I'm using glFramebufferTexture2D which came with OpenGL30, but I need the constant GL11.GL_TEXTURE_2D. Later on I need to call glDrawBuffers which comes from GL20. Nothing fishy here; I just an older function to do a newer thing, like the OpenGL docs tell me to. Besides, I don't really have a choice :)

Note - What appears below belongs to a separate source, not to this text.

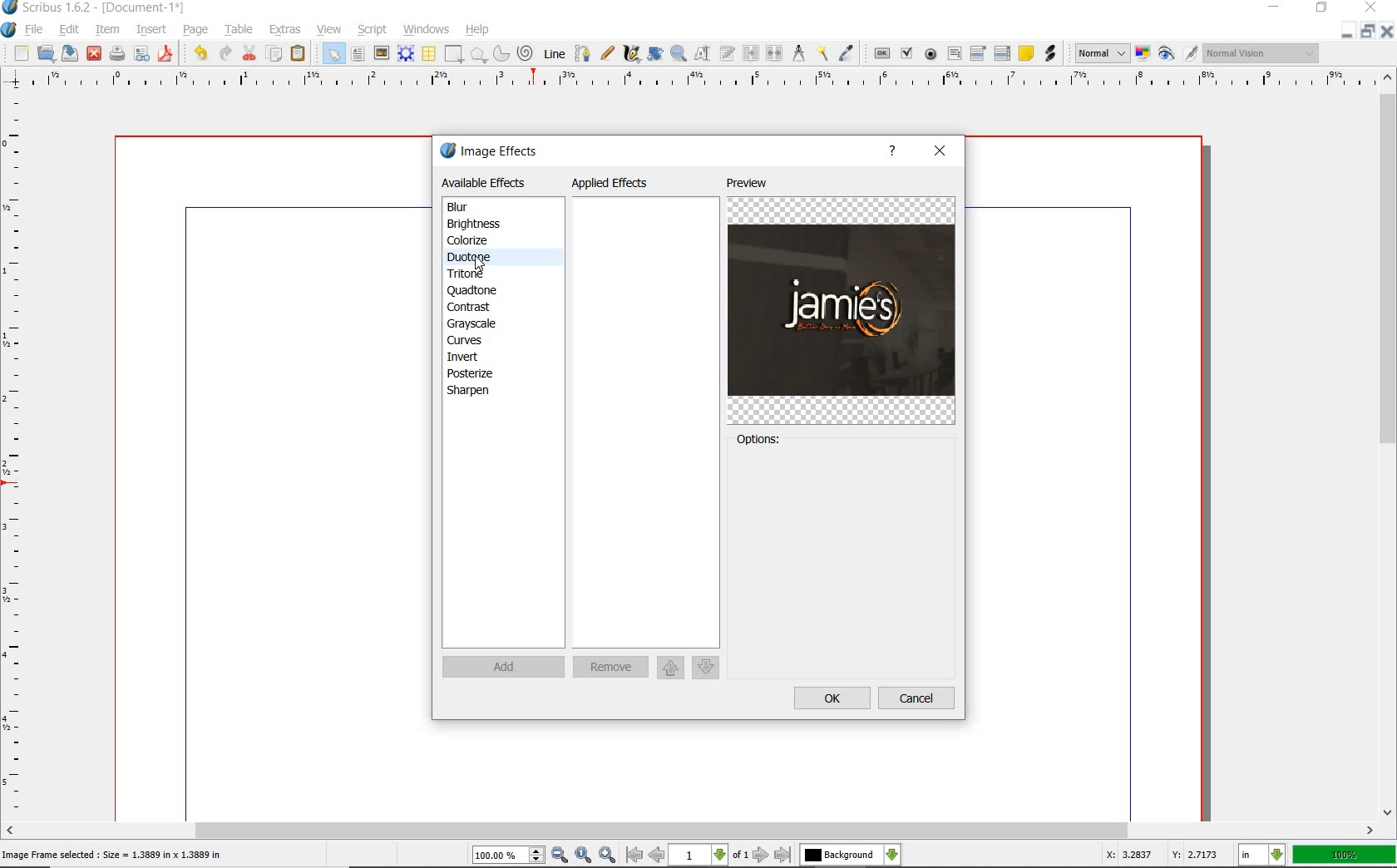  What do you see at coordinates (467, 357) in the screenshot?
I see `invert` at bounding box center [467, 357].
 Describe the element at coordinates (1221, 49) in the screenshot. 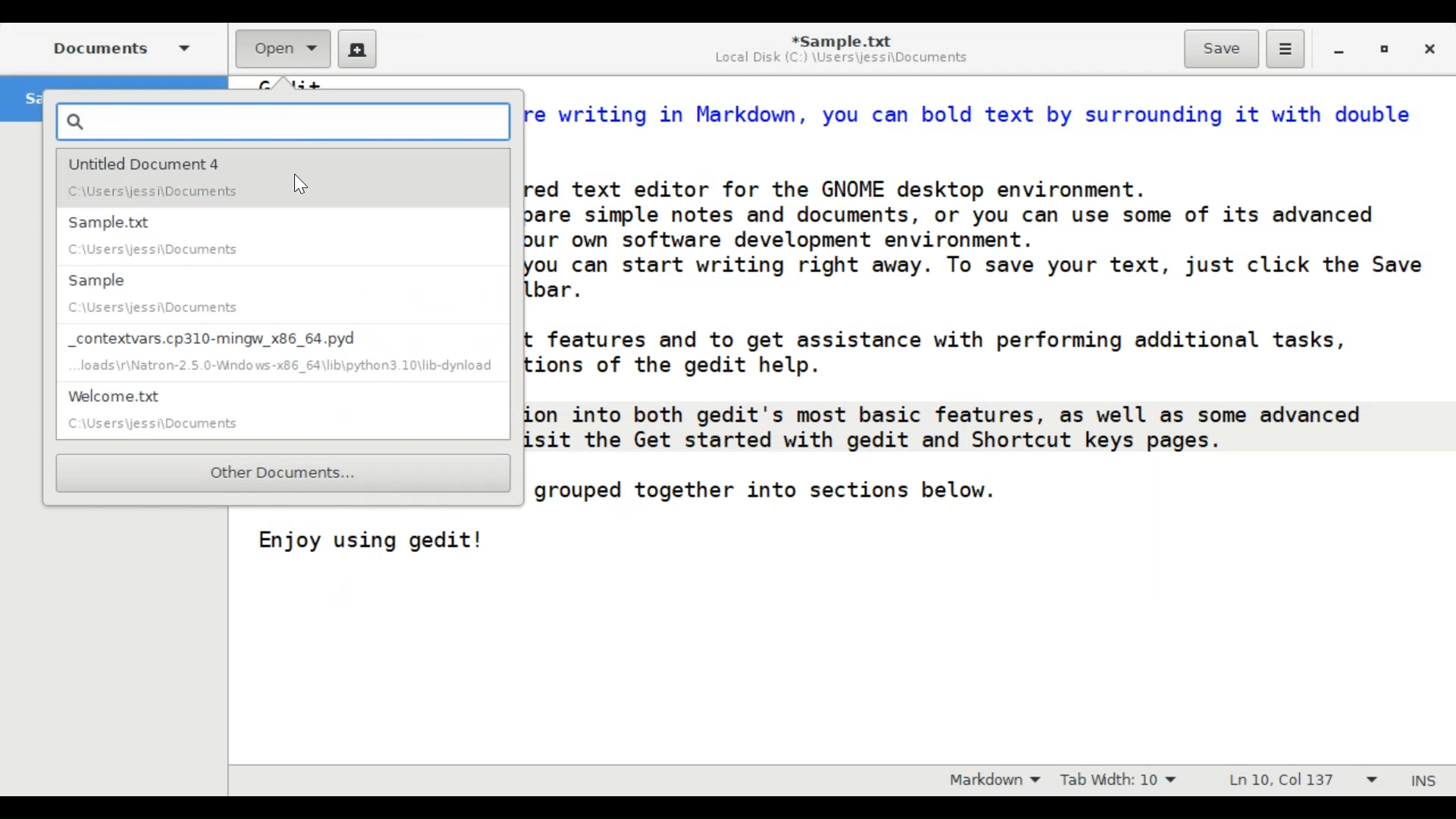

I see `Save` at that location.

What you should worry about are deprecated functions, like these: glBegin, glEnd, glVertex*, glNormal*, glTextCoord*, glTranslate*, glRotate*, glScale*, glLoadIdenity, glModelViewMatrix... etc. Generally everything that uses fixed pipeline or the matrix stack.

If you are worried if you are using deprecated functionality, you can force LWJGL to create a strictly core profile rendering context with an appropriate openGL version by passing an appropriate ContextAttribs to Display.create.